Muy al contrario de lo que opina una buena parte de opinadores y tertulianos es posible que el gobierno de Pedro Sánchez dure más de 20 años. Desde luego, está claro que la actual coalición gubernativa nunca se romperá por muchos roces y desencuentros que en su interior se produzcan. Sólo si en unas elecciones generales los escaños de la oposición suman la mayoría se producirá el gran cambio; cosa que depende de la misma oposición.

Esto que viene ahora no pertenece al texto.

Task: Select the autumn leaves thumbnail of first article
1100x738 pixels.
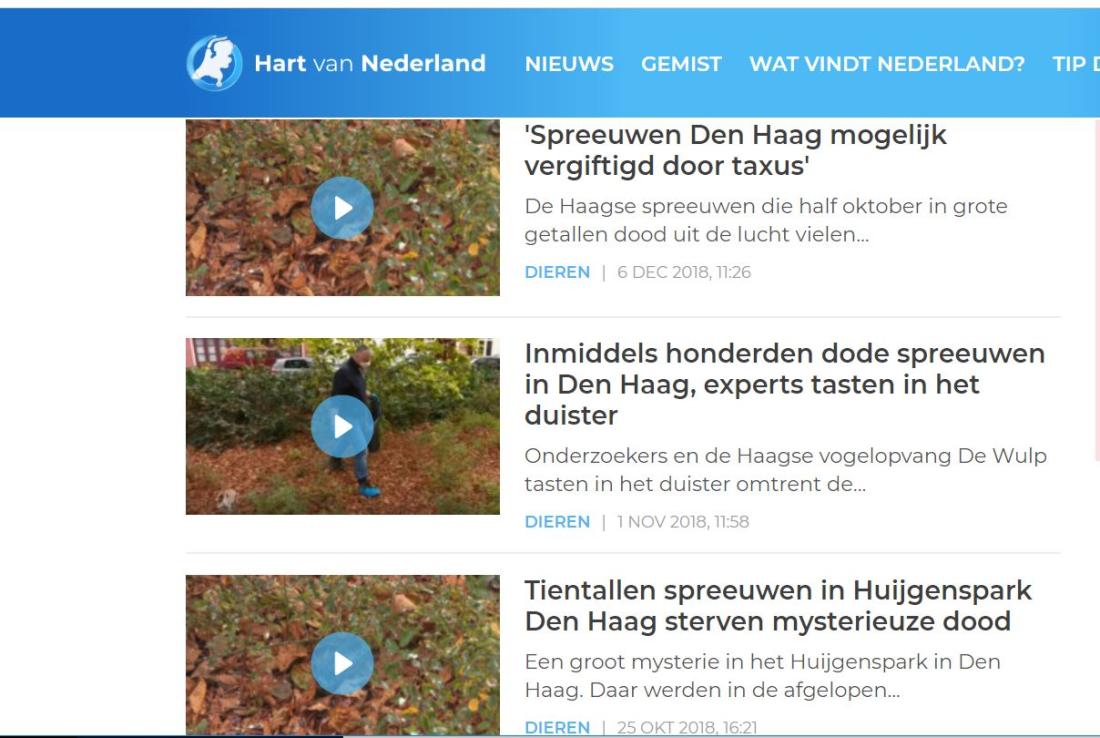Action: click(342, 208)
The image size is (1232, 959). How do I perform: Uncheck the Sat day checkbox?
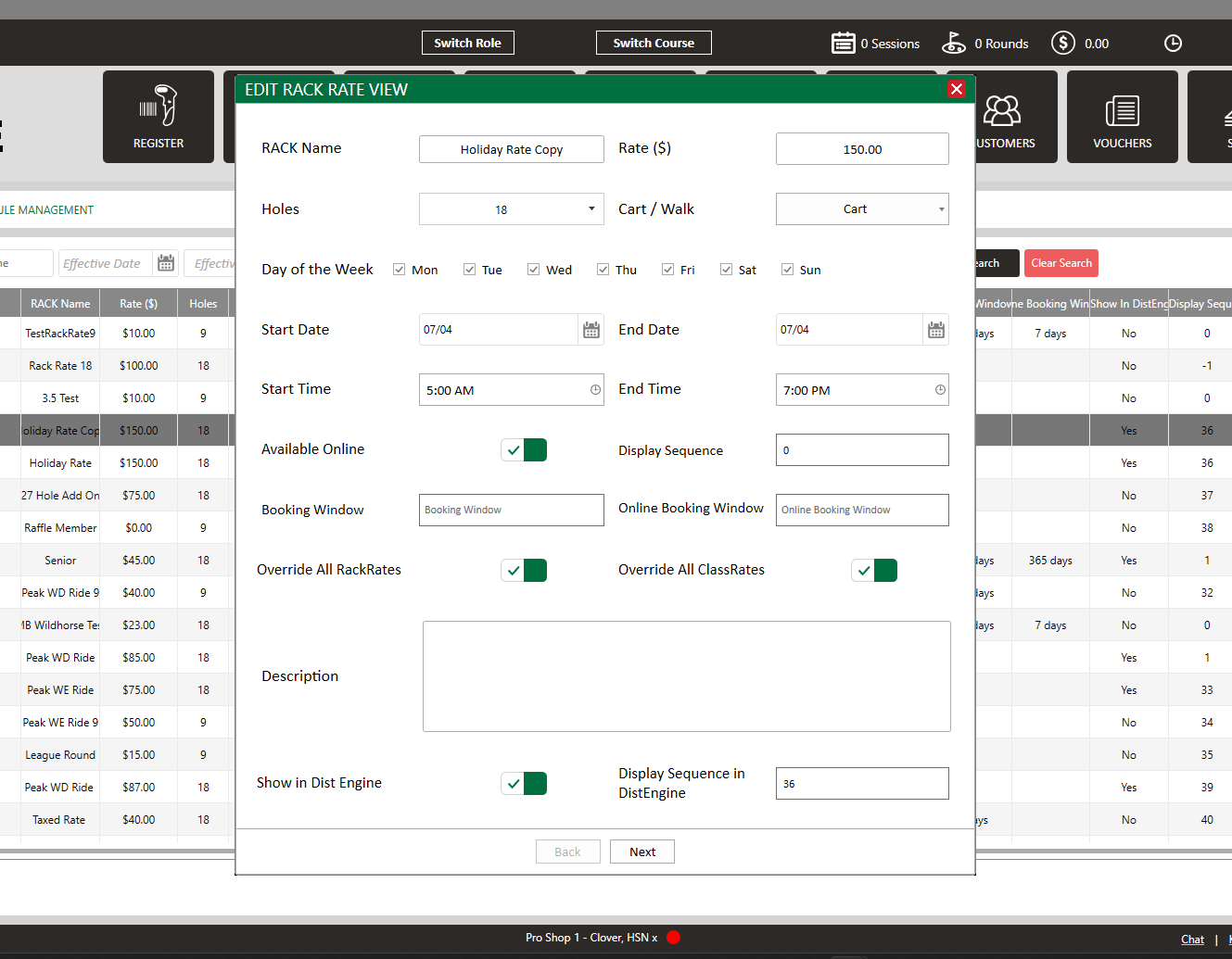(x=726, y=270)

¿Es consciente Pablo Casado de este hecho elemental? Dada la práctica desaparición de Ciudadanos si el PP quiere gobernar un día no tiene más remedio que contar con Vox como aliado. Pero a un necesario y futuro aliado, guste o no guste, hay que tratarlo con guiños y buenas maneras, no con desplantes y ya imposibles cordones sanitarios. De aquí, los esfuerzos de Sánchez para impedir a toda costa esa posible concordia.
Desde hace algunas semanas en Andalucía el discurso de Juan Espadas no ofrece ninguna duda: el PSOE, como partido virtuoso, se ofrece sacrificadamente para apoyar los presupuestos de la Junta si el presidente del Gobierno andaluz da la espalda a Santiago Abascal. ¡Cabe mayor santidad! Un tosco y oxidado anzuelo para atrapar tortugas bobas. No descarto que alguna pueda picar.